───── EXERCISE DATA ─────
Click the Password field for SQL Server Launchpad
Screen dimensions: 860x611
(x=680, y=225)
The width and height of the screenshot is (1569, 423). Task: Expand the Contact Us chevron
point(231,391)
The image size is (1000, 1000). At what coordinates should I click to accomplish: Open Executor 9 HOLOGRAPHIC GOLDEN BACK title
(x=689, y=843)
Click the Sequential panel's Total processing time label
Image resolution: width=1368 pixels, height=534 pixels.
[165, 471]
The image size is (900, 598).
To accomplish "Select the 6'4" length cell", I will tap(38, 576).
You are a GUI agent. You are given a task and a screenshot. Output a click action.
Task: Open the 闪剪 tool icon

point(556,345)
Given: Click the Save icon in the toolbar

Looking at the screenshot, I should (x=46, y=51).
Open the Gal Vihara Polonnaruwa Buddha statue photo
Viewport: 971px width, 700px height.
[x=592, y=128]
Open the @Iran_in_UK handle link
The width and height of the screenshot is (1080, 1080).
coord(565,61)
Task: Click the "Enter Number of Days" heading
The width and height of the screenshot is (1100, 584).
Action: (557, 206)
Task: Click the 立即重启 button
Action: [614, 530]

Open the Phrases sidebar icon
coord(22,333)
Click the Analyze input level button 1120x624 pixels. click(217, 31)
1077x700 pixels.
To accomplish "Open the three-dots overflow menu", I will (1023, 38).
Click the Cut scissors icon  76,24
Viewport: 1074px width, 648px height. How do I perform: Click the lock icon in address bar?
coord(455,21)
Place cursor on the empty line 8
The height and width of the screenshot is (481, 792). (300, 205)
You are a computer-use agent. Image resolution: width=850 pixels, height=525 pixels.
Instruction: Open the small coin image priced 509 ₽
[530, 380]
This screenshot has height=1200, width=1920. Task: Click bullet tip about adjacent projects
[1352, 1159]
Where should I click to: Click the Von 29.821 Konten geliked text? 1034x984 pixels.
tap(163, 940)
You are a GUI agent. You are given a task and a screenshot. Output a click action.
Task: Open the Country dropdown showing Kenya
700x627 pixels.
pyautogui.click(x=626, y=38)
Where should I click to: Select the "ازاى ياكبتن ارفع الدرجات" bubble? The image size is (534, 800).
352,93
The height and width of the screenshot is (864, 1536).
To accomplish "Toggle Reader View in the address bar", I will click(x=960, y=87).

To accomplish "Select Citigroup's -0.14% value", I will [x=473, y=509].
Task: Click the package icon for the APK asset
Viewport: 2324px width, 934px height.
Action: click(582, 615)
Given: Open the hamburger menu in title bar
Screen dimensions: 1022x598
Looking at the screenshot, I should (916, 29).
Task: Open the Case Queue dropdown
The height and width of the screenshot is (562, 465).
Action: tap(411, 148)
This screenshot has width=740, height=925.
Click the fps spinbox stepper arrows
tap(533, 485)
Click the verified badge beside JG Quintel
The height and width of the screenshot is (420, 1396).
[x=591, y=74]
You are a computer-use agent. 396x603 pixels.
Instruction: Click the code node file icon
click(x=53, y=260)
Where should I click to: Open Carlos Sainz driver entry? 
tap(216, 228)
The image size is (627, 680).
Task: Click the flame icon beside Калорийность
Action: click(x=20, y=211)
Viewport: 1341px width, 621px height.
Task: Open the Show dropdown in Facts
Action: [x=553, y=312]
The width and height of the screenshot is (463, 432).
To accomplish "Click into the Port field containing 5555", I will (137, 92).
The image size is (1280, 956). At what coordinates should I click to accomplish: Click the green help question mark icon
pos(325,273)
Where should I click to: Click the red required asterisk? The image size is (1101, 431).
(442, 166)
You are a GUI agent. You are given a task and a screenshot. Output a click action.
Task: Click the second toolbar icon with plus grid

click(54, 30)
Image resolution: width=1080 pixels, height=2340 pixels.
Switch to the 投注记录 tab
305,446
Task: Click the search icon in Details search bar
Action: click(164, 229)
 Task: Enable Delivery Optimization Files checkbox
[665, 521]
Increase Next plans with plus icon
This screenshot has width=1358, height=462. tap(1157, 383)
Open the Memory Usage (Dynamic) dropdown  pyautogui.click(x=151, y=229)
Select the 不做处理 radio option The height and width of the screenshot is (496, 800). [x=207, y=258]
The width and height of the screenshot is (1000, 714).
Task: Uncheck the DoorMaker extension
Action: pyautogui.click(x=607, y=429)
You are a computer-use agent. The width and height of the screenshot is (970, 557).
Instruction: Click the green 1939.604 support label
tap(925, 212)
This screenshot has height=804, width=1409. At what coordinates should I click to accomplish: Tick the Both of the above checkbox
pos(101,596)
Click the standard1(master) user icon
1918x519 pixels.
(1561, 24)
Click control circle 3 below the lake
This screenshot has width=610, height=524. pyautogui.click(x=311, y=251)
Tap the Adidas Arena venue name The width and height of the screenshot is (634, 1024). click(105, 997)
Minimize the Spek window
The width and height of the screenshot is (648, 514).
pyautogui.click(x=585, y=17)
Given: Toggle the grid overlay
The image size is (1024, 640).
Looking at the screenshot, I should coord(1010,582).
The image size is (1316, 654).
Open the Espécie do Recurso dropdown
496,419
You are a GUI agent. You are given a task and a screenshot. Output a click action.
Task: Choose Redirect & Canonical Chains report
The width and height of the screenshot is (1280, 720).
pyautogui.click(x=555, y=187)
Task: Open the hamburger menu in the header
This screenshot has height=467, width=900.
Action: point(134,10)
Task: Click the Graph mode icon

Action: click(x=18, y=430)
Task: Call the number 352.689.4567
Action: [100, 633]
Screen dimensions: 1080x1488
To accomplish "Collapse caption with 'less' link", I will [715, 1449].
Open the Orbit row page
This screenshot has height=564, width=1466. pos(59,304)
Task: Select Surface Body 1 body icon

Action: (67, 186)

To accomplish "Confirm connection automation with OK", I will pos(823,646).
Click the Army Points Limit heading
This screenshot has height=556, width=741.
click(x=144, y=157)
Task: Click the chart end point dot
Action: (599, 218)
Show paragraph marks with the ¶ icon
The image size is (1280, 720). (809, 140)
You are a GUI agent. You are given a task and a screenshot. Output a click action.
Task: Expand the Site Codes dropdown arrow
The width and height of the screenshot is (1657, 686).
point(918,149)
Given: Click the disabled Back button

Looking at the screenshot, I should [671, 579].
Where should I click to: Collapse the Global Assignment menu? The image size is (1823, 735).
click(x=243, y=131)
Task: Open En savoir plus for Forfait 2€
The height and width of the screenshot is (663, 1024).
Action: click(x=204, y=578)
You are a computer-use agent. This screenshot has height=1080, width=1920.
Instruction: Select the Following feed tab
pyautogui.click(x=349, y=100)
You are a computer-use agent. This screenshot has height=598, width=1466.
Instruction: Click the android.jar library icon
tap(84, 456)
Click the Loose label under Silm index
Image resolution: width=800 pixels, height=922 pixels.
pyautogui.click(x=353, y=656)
─────
BRIEF:
Output the data exactly, so that every line matches the original.

RESULT OF THE TASK:
Click the Password field for SQL Server Launchpad
Screen dimensions: 860x611
(x=680, y=225)
The width and height of the screenshot is (1569, 423). Task: Expand the Contact Us chevron
point(231,391)
The image size is (1000, 1000). At what coordinates should I click to accomplish: Open Executor 9 HOLOGRAPHIC GOLDEN BACK title
(x=689, y=843)
Click the Sequential panel's Total processing time label
Image resolution: width=1368 pixels, height=534 pixels.
[165, 471]
The image size is (900, 598).
To accomplish "Select the 6'4" length cell", I will tap(38, 576).
You are a GUI agent. You are given a task and a screenshot. Output a click action.
Task: Open the 闪剪 tool icon

point(556,345)
Given: Click the Save icon in the toolbar

Looking at the screenshot, I should (x=46, y=51).
Open the Gal Vihara Polonnaruwa Buddha statue photo
Viewport: 971px width, 700px height.
[x=592, y=128]
Open the @Iran_in_UK handle link
The width and height of the screenshot is (1080, 1080).
coord(565,61)
Task: Click the "Enter Number of Days" heading
The width and height of the screenshot is (1100, 584).
Action: (557, 206)
Task: Click the 立即重启 button
Action: [614, 530]

Open the Phrases sidebar icon
coord(22,333)
Click the Analyze input level button 1120x624 pixels. click(217, 31)
1077x700 pixels.
To accomplish "Open the three-dots overflow menu", I will (1023, 38).
Click the Cut scissors icon  76,24
Viewport: 1074px width, 648px height. How do I perform: Click the lock icon in address bar?
coord(455,21)
Place cursor on the empty line 8
The height and width of the screenshot is (481, 792). (300, 205)
You are a computer-use agent. Image resolution: width=850 pixels, height=525 pixels.
Instruction: Open the small coin image priced 509 ₽
[530, 380]
This screenshot has height=1200, width=1920. Task: Click bullet tip about adjacent projects
[1352, 1159]
Where should I click to: Click the Von 29.821 Konten geliked text? 1034x984 pixels.
tap(163, 940)
You are a GUI agent. You are given a task and a screenshot. Output a click action.
Task: Open the Country dropdown showing Kenya
700x627 pixels.
pyautogui.click(x=626, y=38)
Where should I click to: Select the "ازاى ياكبتن ارفع الدرجات" bubble? The image size is (534, 800).
352,93
The height and width of the screenshot is (864, 1536).
To accomplish "Toggle Reader View in the address bar", I will click(x=960, y=87).

To accomplish "Select Citigroup's -0.14% value", I will [x=473, y=509].
Task: Click the package icon for the APK asset
Viewport: 2324px width, 934px height.
Action: click(582, 615)
Given: Open the hamburger menu in title bar
Screen dimensions: 1022x598
Looking at the screenshot, I should (916, 29).
Task: Open the Case Queue dropdown
The height and width of the screenshot is (562, 465).
Action: tap(411, 148)
This screenshot has width=740, height=925.
Click the fps spinbox stepper arrows
tap(533, 485)
Click the verified badge beside JG Quintel
The height and width of the screenshot is (420, 1396).
[x=591, y=74]
You are a computer-use agent. 396x603 pixels.
Instruction: Click the code node file icon
click(x=53, y=260)
Where should I click to: Open Carlos Sainz driver entry? 
tap(216, 228)
The image size is (627, 680).
Task: Click the flame icon beside Калорийность
Action: click(x=20, y=211)
Viewport: 1341px width, 621px height.
Task: Open the Show dropdown in Facts
Action: [x=553, y=312]
The width and height of the screenshot is (463, 432).
To accomplish "Click into the Port field containing 5555", I will (137, 92).
The image size is (1280, 956). At what coordinates should I click to accomplish: Click the green help question mark icon
pos(325,273)
Where should I click to: Click the red required asterisk? The image size is (1101, 431).
(442, 166)
You are a GUI agent. You are given a task and a screenshot. Output a click action.
Task: Click the second toolbar icon with plus grid

click(54, 30)
Image resolution: width=1080 pixels, height=2340 pixels.
Switch to the 投注记录 tab
305,446
Task: Click the search icon in Details search bar
Action: click(164, 229)
 Task: Enable Delivery Optimization Files checkbox
[665, 521]
Increase Next plans with plus icon
This screenshot has width=1358, height=462. tap(1157, 383)
Open the Memory Usage (Dynamic) dropdown  pyautogui.click(x=151, y=229)
Select the 不做处理 radio option The height and width of the screenshot is (496, 800). [x=207, y=258]
The width and height of the screenshot is (1000, 714).
Task: Uncheck the DoorMaker extension
Action: pyautogui.click(x=607, y=429)
You are a computer-use agent. The width and height of the screenshot is (970, 557).
Instruction: Click the green 1939.604 support label
tap(925, 212)
This screenshot has height=804, width=1409. At what coordinates should I click to accomplish: Tick the Both of the above checkbox
pos(101,596)
Click the standard1(master) user icon
1918x519 pixels.
(1561, 24)
Click control circle 3 below the lake
This screenshot has width=610, height=524. pyautogui.click(x=311, y=251)
Tap the Adidas Arena venue name The width and height of the screenshot is (634, 1024). click(105, 997)
Minimize the Spek window
The width and height of the screenshot is (648, 514).
pyautogui.click(x=585, y=17)
Given: Toggle the grid overlay
The image size is (1024, 640).
Looking at the screenshot, I should coord(1010,582).
The image size is (1316, 654).
Open the Espécie do Recurso dropdown
496,419
You are a GUI agent. You are given a task and a screenshot. Output a click action.
Task: Choose Redirect & Canonical Chains report
The width and height of the screenshot is (1280, 720).
pyautogui.click(x=555, y=187)
Task: Open the hamburger menu in the header
This screenshot has height=467, width=900.
Action: point(134,10)
Task: Click the Graph mode icon

Action: click(x=18, y=430)
Task: Call the number 352.689.4567
Action: [100, 633]
Screen dimensions: 1080x1488
To accomplish "Collapse caption with 'less' link", I will [715, 1449].
Open the Orbit row page
This screenshot has height=564, width=1466. pos(59,304)
Task: Select Surface Body 1 body icon

Action: (67, 186)

To accomplish "Confirm connection automation with OK", I will pos(823,646).
Click the Army Points Limit heading
This screenshot has height=556, width=741.
click(x=144, y=157)
Task: Click the chart end point dot
Action: (599, 218)
Show paragraph marks with the ¶ icon
The image size is (1280, 720). (809, 140)
You are a GUI agent. You are given a task and a screenshot. Output a click action.
Task: Expand the Site Codes dropdown arrow
The width and height of the screenshot is (1657, 686).
point(918,149)
Given: Click the disabled Back button

Looking at the screenshot, I should [671, 579].
Where should I click to: Collapse the Global Assignment menu? The image size is (1823, 735).
click(x=243, y=131)
Task: Open En savoir plus for Forfait 2€
The height and width of the screenshot is (663, 1024).
Action: click(x=204, y=578)
You are a computer-use agent. This screenshot has height=1080, width=1920.
Instruction: Select the Following feed tab
pyautogui.click(x=349, y=100)
You are a computer-use agent. This screenshot has height=598, width=1466.
Instruction: Click the android.jar library icon
tap(84, 456)
Click the Loose label under Silm index
Image resolution: width=800 pixels, height=922 pixels.
pyautogui.click(x=353, y=656)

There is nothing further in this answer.